Returning home from China in 1292, Marco Polo arrives on the Coromandel Coast of India in a typical merchant ship, with over 60 cabins and some 300 crewmen. He enters the kingdom of the Tamil Pandya near modern-day Tanjore (on the coast south of Chennai), where, according to custom, "the king and his barons and everyone else all sit on the earth." He asks the king why they "Do not seat themselves more honorably." The king replies, "To sit on the earth is honorable enough, because we were made from the earth and to the earth we must return." Marco documented this episode in his famous book, The Travels, along with a rich social portrait of 13th-century India that still resonates today.
What kind of a man was Marco Polo?
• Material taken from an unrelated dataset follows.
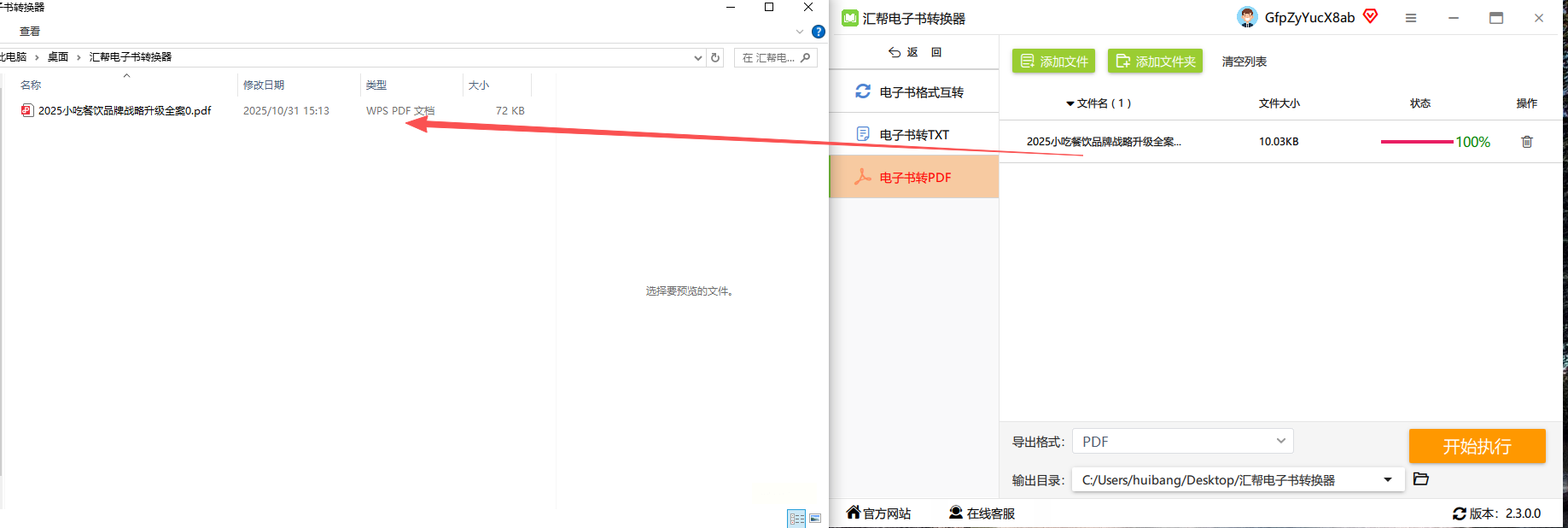Image resolution: width=1568 pixels, height=528 pixels.
Task: Select the 电子书格式互转 tab
Action: coord(913,91)
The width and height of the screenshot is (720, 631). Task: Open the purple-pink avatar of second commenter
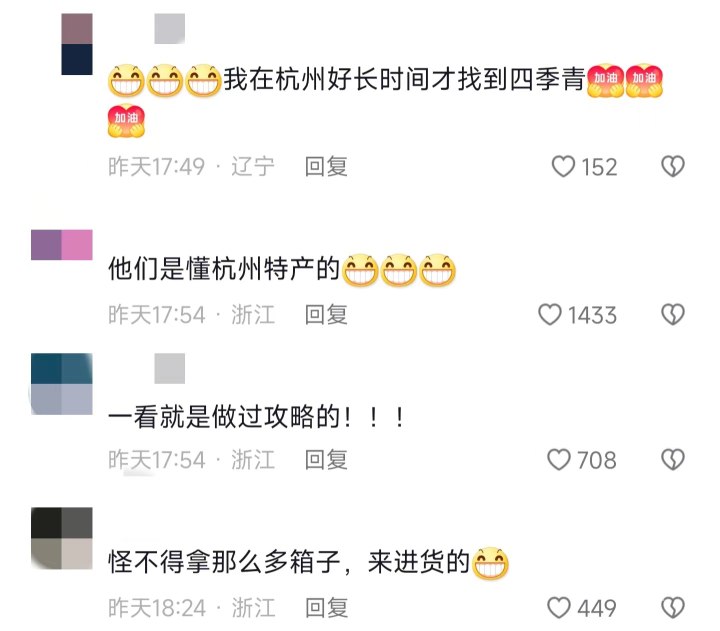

Raised in the cosmopolitan and mercantile city-state of Venice, Marco embraced something of its spirit, and certainly brought a merchant's pragmatic eye to bear on the world. His father and uncle – both enterprising Venetian merchants, who accompanied him on his famous journey but left no records of their own – were early role models. When Marco Polo began this journey, he was only 17. He returned in his late 30s and, a few years later, in 1298, he teamed up with a romance writer, Rustichello of Pisa, to tell his story – a vast panorama of nations largely unknown to his fellow Venetians.
As borne out by his writings, Marco was supremely inquisitive, attentive to a region's geography and natural resources, birds and beasts, climate and flora, foods and drinks. He was also drawn to the local arts and crafts, and assessed their commercial value for fellow Venetians. In Marco's day, travellers from the West classified cultures primarily by religion. As such, when arriving in a new place, he described the locals simply as Christians, Jews, Saracens (Muslims) or idolaters, the latter a catchall term for Tartars, Buddhists, Hindus, Jains and others. He admired hardworking, law-abiding people, and criticised communities he perceived to be indolent or unruly. Although there are almost no personal incidents included in The Travels, what makes his account worthwhile are his vignettes of social life: how the tartars pitch their tents or go to war, how some Central Asians extract musk from gazelles, how a girl's virginity in Cathay (China) is verified before marriage, why men in a Tibetan province prefer to take as wives women with significant sexual experience, or how the Great Khan's "admirably contrived" postal service works.